Hood originally opposed the T-Mobile – Sprint merger as part of multistate litigation filed to prevent it. Before the agreement reached between Mississippi and T-Mobile, the merger did not include any specific commitments benefitting Mississippi. Only two percent of Mississippians would have benefitted from future 5G services by the stand-alone T-Mobile.
Instead, as a result of Hood’s agreement, the following commitments were made:
· Within three years of closing on the merger, the New T-Mobile will deploy a 5G network in Mississippi with at least 62 percent of the state’s general and rural populations having access to download speeds equal to or greater than 100 Mbps.
o Within six years of closing, it will cover at least 92 percent of Mississippi’s general population and 88% of Mississippi’s rural population.
· These commitments include 5G service in rural areas, including but not limited to Amite, Carroll, Choctaw, Covington, Franklin, Greene, Issaquena, Kemper, Lawrence, Marion, Perry, Smith, Tippah, and Walthall counties.
· The parties also made limited price commitments and, in discussions with the Attorney General’s Office, vowed to decrease prices as supply increased, particularly as DISH enters the mobile market.
“The world around us is almost fully digital, but Mississippi is lagging behind with internet deserts across the state” General Hood said. “My agreement with T-Mobile will help fill this gap, and I appreciate their commitments made specifically to Mississippi counties that lacked service.
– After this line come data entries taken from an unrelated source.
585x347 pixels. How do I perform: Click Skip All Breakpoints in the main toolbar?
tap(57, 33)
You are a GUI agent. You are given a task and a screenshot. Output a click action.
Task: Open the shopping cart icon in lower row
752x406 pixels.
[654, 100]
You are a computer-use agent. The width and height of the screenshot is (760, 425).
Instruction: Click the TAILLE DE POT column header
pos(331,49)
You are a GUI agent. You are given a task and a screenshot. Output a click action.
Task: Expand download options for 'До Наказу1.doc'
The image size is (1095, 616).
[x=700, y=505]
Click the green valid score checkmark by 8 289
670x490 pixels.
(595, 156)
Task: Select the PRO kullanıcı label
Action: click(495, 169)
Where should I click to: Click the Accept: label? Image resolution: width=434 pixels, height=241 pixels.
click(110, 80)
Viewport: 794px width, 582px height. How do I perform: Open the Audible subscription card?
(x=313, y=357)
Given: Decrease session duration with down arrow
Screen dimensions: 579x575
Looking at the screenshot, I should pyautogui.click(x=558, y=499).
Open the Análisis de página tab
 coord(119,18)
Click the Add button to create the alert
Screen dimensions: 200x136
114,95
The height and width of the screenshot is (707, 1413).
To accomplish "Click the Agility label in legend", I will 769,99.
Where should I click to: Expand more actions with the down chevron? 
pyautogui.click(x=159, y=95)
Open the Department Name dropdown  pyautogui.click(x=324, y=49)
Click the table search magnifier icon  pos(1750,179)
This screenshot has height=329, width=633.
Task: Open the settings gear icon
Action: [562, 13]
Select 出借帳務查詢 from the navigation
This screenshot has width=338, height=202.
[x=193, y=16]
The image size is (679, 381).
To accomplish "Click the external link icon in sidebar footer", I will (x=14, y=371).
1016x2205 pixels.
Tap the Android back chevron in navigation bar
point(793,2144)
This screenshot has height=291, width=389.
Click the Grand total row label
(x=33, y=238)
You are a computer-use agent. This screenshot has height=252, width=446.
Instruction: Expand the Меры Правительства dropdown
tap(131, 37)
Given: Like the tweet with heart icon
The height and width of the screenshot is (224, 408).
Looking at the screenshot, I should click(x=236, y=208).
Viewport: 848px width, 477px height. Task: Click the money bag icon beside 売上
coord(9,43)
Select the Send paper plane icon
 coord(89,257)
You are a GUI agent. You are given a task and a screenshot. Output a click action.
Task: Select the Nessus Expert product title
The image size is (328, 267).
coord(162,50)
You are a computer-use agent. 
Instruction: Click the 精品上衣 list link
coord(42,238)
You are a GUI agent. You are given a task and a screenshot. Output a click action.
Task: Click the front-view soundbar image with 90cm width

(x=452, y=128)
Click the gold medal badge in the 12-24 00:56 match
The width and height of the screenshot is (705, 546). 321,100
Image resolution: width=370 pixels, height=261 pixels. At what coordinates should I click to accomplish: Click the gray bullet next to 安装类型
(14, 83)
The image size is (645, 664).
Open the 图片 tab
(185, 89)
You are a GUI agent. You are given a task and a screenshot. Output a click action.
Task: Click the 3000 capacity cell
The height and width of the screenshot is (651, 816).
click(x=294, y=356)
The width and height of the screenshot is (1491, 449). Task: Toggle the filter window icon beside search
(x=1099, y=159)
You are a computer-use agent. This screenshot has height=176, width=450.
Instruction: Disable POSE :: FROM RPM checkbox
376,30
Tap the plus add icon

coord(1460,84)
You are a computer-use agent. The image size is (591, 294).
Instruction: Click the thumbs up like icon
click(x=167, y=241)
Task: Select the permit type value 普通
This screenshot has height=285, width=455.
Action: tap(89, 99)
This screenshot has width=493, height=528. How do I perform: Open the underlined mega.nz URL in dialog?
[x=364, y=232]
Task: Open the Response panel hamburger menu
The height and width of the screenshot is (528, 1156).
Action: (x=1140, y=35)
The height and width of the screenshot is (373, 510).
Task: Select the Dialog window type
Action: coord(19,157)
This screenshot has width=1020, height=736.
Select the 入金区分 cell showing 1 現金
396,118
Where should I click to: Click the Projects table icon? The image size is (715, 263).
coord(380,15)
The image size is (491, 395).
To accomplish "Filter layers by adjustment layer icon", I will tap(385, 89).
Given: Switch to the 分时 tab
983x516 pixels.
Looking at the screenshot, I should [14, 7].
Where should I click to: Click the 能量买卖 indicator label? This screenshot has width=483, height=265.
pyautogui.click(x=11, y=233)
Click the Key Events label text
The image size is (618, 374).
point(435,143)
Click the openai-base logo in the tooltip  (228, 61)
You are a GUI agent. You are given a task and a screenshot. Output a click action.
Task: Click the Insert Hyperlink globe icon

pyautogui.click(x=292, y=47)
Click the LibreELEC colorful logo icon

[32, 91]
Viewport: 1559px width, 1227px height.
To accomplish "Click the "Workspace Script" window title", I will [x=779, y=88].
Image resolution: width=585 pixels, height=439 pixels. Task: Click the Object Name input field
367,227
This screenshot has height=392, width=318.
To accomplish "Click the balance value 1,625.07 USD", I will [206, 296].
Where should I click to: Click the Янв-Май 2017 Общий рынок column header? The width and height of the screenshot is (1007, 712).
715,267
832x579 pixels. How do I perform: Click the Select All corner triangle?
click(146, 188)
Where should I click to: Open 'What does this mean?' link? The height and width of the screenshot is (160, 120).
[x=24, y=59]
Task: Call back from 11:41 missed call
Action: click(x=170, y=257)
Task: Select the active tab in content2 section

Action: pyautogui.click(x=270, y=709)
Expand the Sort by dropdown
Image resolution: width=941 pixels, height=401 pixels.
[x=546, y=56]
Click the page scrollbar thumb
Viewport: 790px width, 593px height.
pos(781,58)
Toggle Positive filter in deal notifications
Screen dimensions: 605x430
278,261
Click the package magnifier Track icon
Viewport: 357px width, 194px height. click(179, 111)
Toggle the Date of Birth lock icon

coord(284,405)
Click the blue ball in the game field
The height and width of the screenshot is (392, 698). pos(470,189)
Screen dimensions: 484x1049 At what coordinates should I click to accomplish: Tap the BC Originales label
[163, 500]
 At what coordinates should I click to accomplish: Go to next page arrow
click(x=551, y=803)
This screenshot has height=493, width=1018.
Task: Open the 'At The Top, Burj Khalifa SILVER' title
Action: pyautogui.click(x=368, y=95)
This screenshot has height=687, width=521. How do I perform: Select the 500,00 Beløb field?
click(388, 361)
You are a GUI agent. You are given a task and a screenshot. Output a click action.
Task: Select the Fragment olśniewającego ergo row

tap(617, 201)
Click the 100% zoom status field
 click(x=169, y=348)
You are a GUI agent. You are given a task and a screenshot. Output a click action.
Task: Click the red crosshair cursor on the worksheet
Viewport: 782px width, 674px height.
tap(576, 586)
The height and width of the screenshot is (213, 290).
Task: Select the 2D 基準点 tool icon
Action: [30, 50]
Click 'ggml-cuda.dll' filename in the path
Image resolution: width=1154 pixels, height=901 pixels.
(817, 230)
Access to the internet results in better access to education, jobs, and health care.”
This 5G technology is expected to drastically decrease latency or buffering, which will be more convenient for consumers and will enable access to valuable technologies in Mississippi, such as telemedicine, in ambulances and hospitals, and automated farming. The 5G internet service will be available to customers in their homes and businesses and beyond their smart phones, thanks to mobile routers. However, T-Mobile has also promised to roll out a broadband service that will be available to hundreds of thousands of Mississippians including those in rural areas.
In conversations with the parties, the Attorney General’s Office also confirmed that there would be no retail job loss and that new stores would be opened in rural areas.